#296: Nvidia Unveiled Its Full-Stack AI Vision at GTC, & More

Dominant in its recent GTC keynote was Nvidia’s full blown strategy in artificial intelligence (AI). Known for its accelerated computing hardware – primarily GPUs and high-performance networking equipment – Nvidia highlighted advances in its software stack that will leverage its hardware and integrate cutting-edge AI into its products and services.

Nvidia focused most of the keynote on its Omniverse product. Targeting an audience of 40 million 3D designers, Omniverse is a collaboration tool for building virtual worlds. Like Google’s Workspace collaboration suite for editing documents, Omniverse enables designers not only to collaborate on virtual scene designs in real time but also to share virtual assets seamlessly across platforms like Adobe, Autodesk, Unity, and Unreal Engine.

These virtual worlds can be “digital twins”, replicas of physical spaces, either game-like or photo-realistic. Omniverse also offers designers the ability to simulate while prototyping and optimizing environments ranging from smart factories to 5G deployments. Among the early adopters are BMW and Ericsson.

Perhaps the most provocative announcement at the event was Omniverse Avatars. Avatars’ toolkit includes pre-trained AI models for creating digital agents that enable autonomous conversational AIs for customer service, communications, gaming, and robotics, among other use cases. On its recent earnings call, Nvidia announced that these digital robots will cost $1000 per avatar per year in a world potentially with hundreds of millions of digital avatars operating alongside humans. Notably, these avatars will be stimulating sales of Nvidia’s hardware stack as well.

Nvidia also disclosed research breakthroughs in scientific computing, the type of computationally intensive modeling and simulation that predicts weather patterns and analyzes protein structures. Relative to existing methods, Nvidia’s speeds up the process 1000x by training neural networks to predict the outcome of complex physics equations. Nvidia believes these advances illustrate the exponential potential of neural networks to accelerate nearly every type of computing workload.

ARK has created an EV Performance Index (ARK EVPI) that incorporates range, drivetrain efficiency, and total cost. Currently, the median EVPI among EVs has hit that of Tesla’s Model 3 circa 2018, as shown below. That said, in general EVPIs have improved since the Model S circa 2013.

Based on Wright’s Law, the ARK EVPI suggests that EVs should continue to improve with each cumulative doubling in production. These improvements could materialize in any of a number of ways: faster charging, longer range, and/or lower prices.
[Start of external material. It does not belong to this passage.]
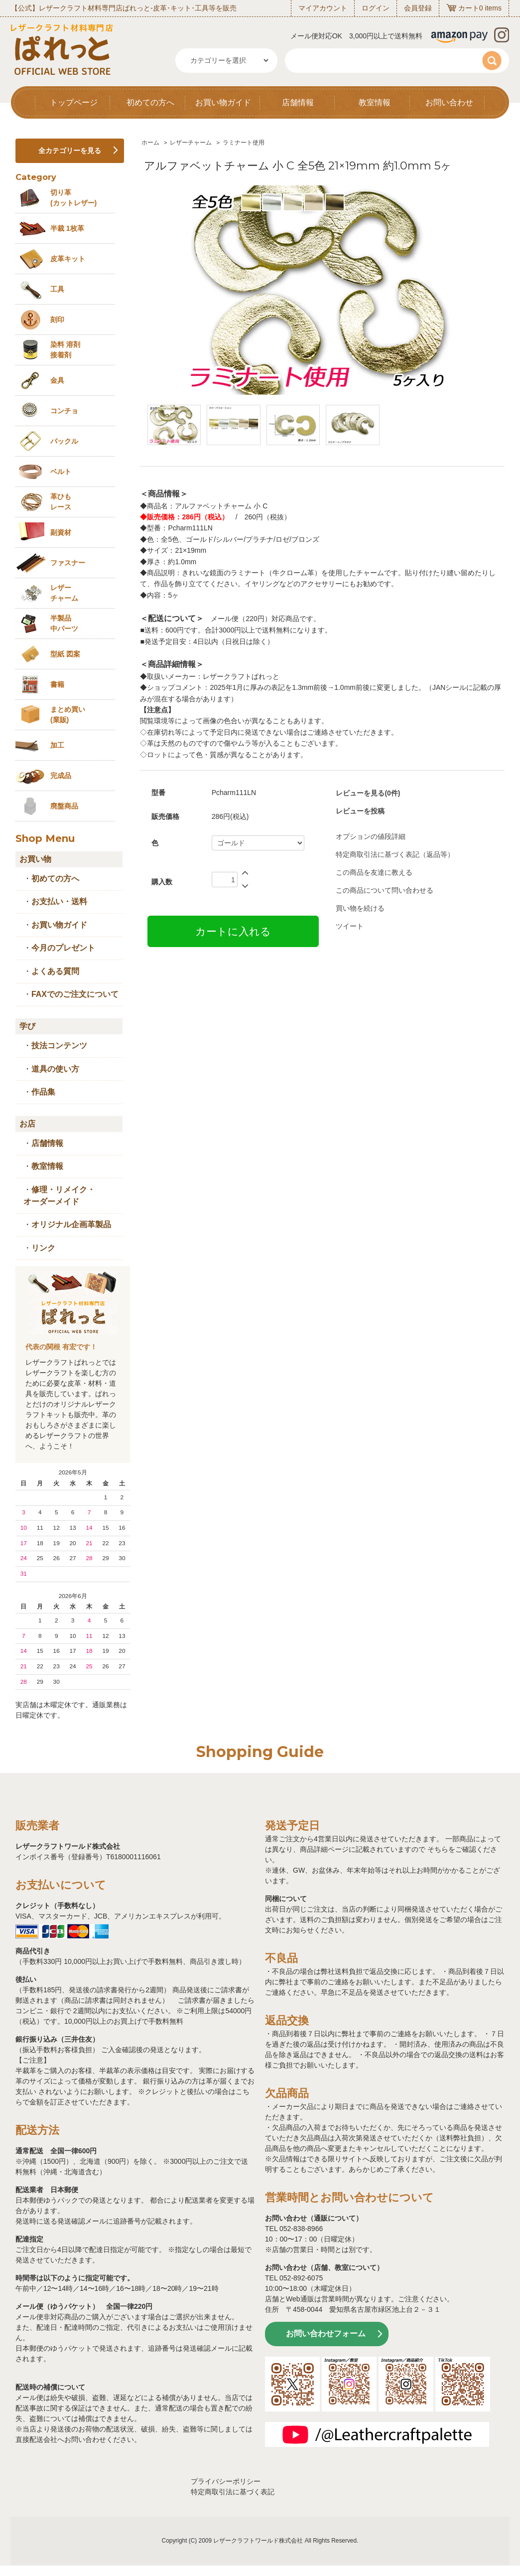  What do you see at coordinates (73, 197) in the screenshot?
I see `切り革 (カットレザー)` at bounding box center [73, 197].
One of the final frontiers in the programmable genome editing of human cells is gene insertion, a breakthrough that could treat diseases with loss of function mutations or loss of the gene itself.

Previously, gene insertions at specific sites in living human cells have caused undesirable outcomes. CRISPR Cas9 causes double-stranded breaks (DSBs) and relies on the body’s own repair mechanisms, such as non-homologous end-joining (NHEJ) and homology-directed repair (HDR). However, these approaches can cause undesirable consequences with potentially clinically relevant outcomes like translocations. Please see a range of undesirable outcomes illustrated below.

Recently, two new systems – PASTE and twinPE – that nick only one strand of DNA and facilitate large insertions have evolved. Described by Drs. Jonathan Gootenberg and Omar Abudayyeh and Dr. David Liu, respectively, both Programmable Addition via Site-specific Targeting Elements (PASTE) and Twin Prime Editing (twinPE) can insert large stretches of DNA that, in the case of twinPE, reach up to 90 base pairs. Both methods use prime editing and at least one prime editing guide (pegRNA) to install a landing site for an enzyme called a recombinase, specifically BXB1, that catalyzes site-specific recombination for DNA. The biggest difference between the two systems is that twinPE involves two pegRNAs, each of which nicks one strand of the DNA, obviating the need for the body’s own mechanisms to repair the second strand. Among their differences, PASTE tethers the BXB1 protein to the prime editor while twinPE maintains separate proteins. Both systems hold great promise for gene therapies for difficult-to-treat disease populations.

We are encouraged by the accelerated pace of innovation in gene editing that might create more functional cures for many disease variants.